What needs to be done —
After locating the line that contains "Order to Show Cause on 1st" in the data below, set down exactly that line and each one after it through the line that contains "[Boss BF-3 Flanger", and nothing more.

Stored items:
##############################

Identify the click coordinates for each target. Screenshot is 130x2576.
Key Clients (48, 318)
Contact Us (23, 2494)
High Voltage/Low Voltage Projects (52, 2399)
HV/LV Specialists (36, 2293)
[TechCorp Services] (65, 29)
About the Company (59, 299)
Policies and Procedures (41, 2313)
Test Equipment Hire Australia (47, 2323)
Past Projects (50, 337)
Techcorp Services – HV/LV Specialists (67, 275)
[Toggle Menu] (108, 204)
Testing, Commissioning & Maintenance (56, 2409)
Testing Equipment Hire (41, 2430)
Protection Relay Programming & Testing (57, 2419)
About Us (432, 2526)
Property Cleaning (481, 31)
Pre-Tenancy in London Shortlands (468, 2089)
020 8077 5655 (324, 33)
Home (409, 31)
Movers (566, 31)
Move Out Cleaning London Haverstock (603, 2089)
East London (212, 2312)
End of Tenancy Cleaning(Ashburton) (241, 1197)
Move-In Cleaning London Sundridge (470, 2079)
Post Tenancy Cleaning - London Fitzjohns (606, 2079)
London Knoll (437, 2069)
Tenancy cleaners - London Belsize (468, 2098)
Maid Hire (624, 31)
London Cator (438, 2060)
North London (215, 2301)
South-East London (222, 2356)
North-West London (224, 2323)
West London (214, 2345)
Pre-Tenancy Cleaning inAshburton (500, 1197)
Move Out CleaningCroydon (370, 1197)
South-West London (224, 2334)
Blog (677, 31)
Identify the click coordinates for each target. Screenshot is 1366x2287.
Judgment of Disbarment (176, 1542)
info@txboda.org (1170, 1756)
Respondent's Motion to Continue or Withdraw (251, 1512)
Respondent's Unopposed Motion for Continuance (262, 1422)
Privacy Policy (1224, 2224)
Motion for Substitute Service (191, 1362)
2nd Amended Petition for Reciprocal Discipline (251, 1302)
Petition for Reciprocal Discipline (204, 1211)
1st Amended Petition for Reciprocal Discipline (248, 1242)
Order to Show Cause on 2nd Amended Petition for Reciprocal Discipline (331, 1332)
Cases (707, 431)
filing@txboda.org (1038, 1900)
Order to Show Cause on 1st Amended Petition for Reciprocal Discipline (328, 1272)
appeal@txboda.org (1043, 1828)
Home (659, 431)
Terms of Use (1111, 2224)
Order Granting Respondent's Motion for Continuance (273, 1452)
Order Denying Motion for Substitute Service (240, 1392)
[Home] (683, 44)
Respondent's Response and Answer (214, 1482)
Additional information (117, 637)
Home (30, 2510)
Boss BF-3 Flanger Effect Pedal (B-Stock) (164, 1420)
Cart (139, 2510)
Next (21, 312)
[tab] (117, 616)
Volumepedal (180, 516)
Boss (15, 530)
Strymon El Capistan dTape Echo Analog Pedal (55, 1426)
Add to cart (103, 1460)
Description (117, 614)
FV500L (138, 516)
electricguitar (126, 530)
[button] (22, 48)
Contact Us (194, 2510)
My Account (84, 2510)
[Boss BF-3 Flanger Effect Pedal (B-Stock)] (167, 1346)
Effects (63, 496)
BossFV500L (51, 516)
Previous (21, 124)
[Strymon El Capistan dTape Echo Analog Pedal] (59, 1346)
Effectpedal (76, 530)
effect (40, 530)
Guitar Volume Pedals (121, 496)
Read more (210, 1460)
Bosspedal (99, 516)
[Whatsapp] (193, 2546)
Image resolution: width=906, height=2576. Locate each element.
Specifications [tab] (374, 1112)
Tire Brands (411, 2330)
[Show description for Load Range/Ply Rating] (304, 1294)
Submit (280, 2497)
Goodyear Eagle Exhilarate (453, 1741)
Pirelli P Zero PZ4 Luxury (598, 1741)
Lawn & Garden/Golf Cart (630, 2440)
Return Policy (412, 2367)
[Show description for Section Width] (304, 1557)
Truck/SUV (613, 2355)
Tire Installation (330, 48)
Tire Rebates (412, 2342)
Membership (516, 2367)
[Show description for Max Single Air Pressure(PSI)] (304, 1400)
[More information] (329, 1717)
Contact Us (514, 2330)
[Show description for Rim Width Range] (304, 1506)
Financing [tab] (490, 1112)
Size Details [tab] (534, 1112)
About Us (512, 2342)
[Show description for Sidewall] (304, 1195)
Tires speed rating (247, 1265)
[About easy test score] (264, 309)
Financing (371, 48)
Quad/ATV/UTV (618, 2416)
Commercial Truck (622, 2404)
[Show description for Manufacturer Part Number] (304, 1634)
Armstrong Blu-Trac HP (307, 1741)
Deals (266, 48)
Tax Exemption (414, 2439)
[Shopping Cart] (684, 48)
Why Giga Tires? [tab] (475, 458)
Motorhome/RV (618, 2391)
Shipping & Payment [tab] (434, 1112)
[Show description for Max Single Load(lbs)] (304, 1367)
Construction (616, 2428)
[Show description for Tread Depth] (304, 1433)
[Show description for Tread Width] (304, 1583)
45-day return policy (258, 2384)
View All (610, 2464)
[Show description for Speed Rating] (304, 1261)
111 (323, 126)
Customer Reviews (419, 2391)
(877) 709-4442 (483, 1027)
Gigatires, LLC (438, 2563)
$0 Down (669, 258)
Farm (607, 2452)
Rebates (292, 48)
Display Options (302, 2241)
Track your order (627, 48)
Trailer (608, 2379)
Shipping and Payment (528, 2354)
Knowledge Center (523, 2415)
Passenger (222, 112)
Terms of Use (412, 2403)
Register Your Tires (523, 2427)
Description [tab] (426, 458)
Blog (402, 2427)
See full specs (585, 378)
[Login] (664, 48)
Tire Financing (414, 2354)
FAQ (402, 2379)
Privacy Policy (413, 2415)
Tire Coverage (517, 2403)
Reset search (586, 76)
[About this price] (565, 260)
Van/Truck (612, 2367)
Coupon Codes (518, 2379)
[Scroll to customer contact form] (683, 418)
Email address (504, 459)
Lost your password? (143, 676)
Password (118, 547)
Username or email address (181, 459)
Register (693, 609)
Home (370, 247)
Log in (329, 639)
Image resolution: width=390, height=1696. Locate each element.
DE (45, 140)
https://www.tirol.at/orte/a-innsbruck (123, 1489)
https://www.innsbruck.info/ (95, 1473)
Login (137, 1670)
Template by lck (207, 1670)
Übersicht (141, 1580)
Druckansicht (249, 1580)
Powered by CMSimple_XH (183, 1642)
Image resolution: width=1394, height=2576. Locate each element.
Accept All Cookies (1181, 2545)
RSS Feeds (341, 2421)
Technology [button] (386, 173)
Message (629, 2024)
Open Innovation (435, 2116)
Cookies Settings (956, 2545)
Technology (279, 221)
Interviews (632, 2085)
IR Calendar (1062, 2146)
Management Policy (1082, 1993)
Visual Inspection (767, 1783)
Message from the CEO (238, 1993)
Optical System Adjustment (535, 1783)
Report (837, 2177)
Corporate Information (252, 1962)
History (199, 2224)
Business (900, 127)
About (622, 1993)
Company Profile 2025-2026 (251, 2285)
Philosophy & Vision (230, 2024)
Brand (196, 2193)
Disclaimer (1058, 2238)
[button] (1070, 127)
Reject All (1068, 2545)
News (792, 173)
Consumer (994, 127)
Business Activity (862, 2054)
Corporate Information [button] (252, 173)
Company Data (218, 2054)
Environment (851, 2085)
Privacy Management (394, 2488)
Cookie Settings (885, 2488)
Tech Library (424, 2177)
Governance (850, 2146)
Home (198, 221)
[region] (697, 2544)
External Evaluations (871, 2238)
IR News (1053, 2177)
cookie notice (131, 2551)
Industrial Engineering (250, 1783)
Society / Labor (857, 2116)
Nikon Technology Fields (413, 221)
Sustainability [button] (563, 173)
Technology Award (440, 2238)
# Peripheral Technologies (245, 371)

##############################

Expected answer —
Order to Show Cause on 1st Amended Petition for Reciprocal Discipline (328, 1272)
appeal@txboda.org (1043, 1828)
Home (659, 431)
Terms of Use (1111, 2224)
Order Granting Respondent's Motion for Continuance (273, 1452)
Order Denying Motion for Substitute Service (240, 1392)
[Home] (683, 44)
Respondent's Response and Answer (214, 1482)
Additional information (117, 637)
Home (30, 2510)
Boss BF-3 Flanger Effect Pedal (B-Stock) (164, 1420)
Cart (139, 2510)
Next (21, 312)
[tab] (117, 616)
Volumepedal (180, 516)
Boss (15, 530)
Strymon El Capistan dTape Echo Analog Pedal (55, 1426)
Add to cart (103, 1460)
Description (117, 614)
FV500L (138, 516)
electricguitar (126, 530)
[button] (22, 48)
Contact Us (194, 2510)
My Account (84, 2510)
[Boss BF-3 Flanger Effect Pedal (B-Stock)] (167, 1346)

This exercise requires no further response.